* **Complete the following**
**A.** According to the text on finasteride trials, what was the spontaneous AUR rate over four years?
**B.** Write out the passage of the text on finasteride trials from "In all, more" up to and including "in one trial.".

* **Text for analysis**
▼

Several large clinical trials have examined the effect of finasteride on men with clinical BPH over two to four years, during which time they were randomised and double-blind. The studies typically excluded men with PSA values above 10 ng/mL, and prostate cancer had to be excluded by biopsy in men with PSA over 4 ng/mL. Men included had moderate symptoms of BPH and a urine flow rate of less than 15 mL/sec.

In all, more than 3,000 men were given placebo, and the rate of spontaneous acute urinary retention (AUR) was known. Data from the men given placebo was used in the analysis. Two thirds of men were randomly selected to form a development set, and the remaining third formed a validation set.

Firstly, 110 baseline clinical variables were identified as potential predictors on the basis of clinical and epidemiological judgement and availability. They included demography, symptoms, bother, urinary flow parameters, comorbidity and concomitant therapy. Prostate volume was available only in a subset of men in one trial.

Logistic regression analysis was used to assess variables in a singly and together in predicting AUR. A potential scoring algorithm was derived using weights from logistic regression coefficients.


On average, men were 64 years old at baseline, had a peak urine flow of 11 mL/sec, and an average symptom score of 15 (moderate), and a mean PSA of 2.9 ng/mL. The spontaneous AUR rate was 2.5% over two years and 3.7% over four years.

▲

* **Data supplied**
▼

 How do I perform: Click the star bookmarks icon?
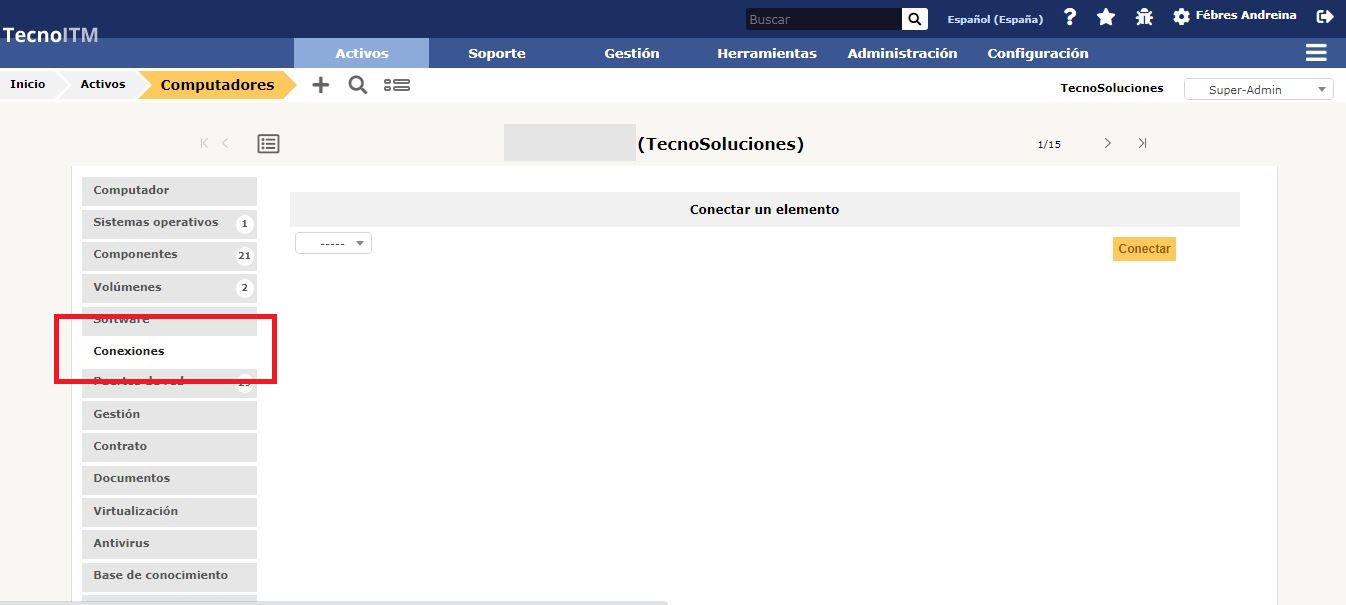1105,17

▲
▼

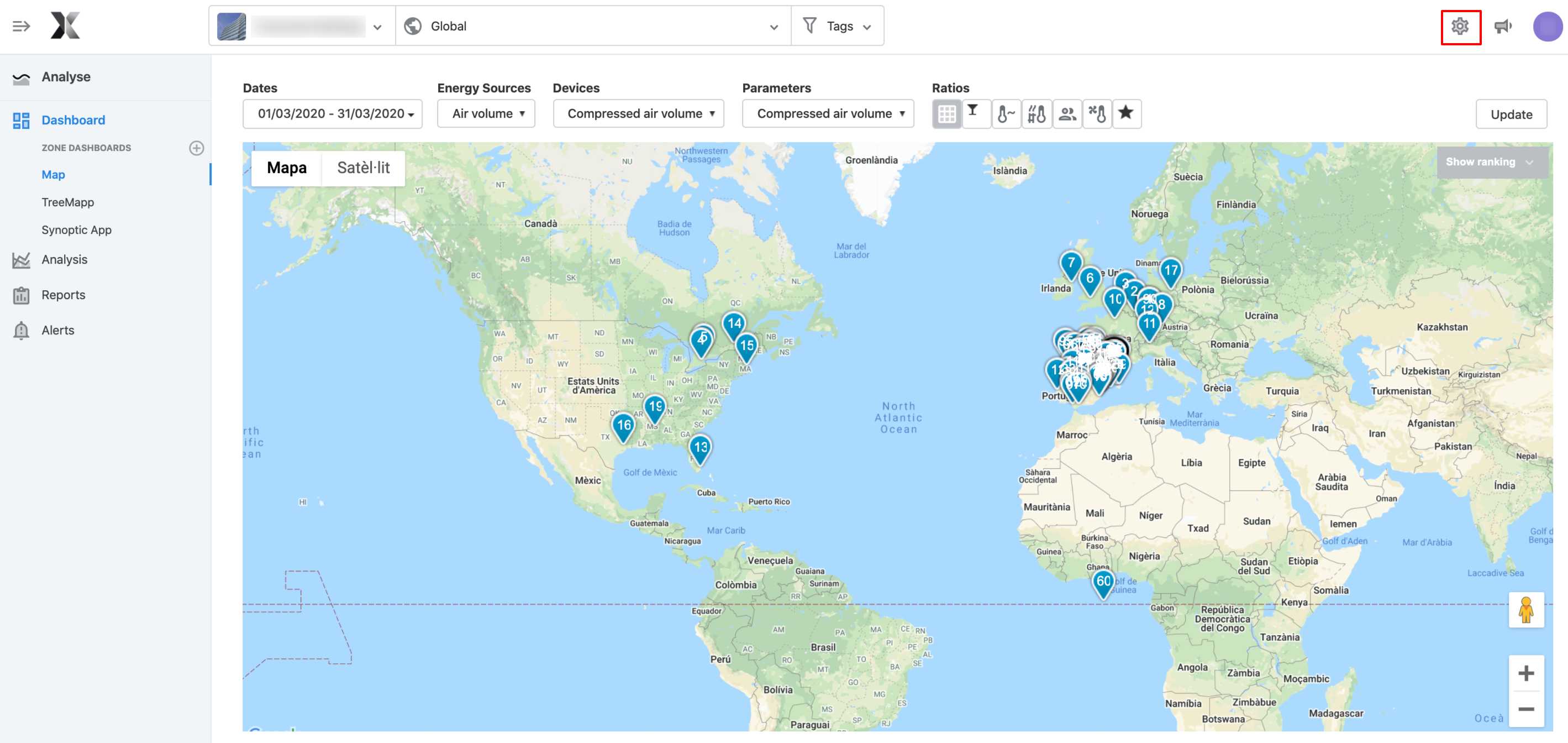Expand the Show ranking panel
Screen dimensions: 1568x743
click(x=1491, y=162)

▲

* **Answer section**
**A.** 3.7%

**B.**
In all, more than 3,000 men were given placebo, and the rate of spontaneous acute urinary retention (AUR) was known. Data from the men given placebo was used in the analysis. Two thirds of men were randomly selected to form a development set, and the remaining third formed a validation set.

Firstly, 110 baseline clinical variables were identified as potential predictors on the basis of clinical and epidemiological judgement and availability. They included demography, symptoms, bother, urinary flow parameters, comorbidity and concomitant therapy. Prostate volume was available only in a subset of men in one trial.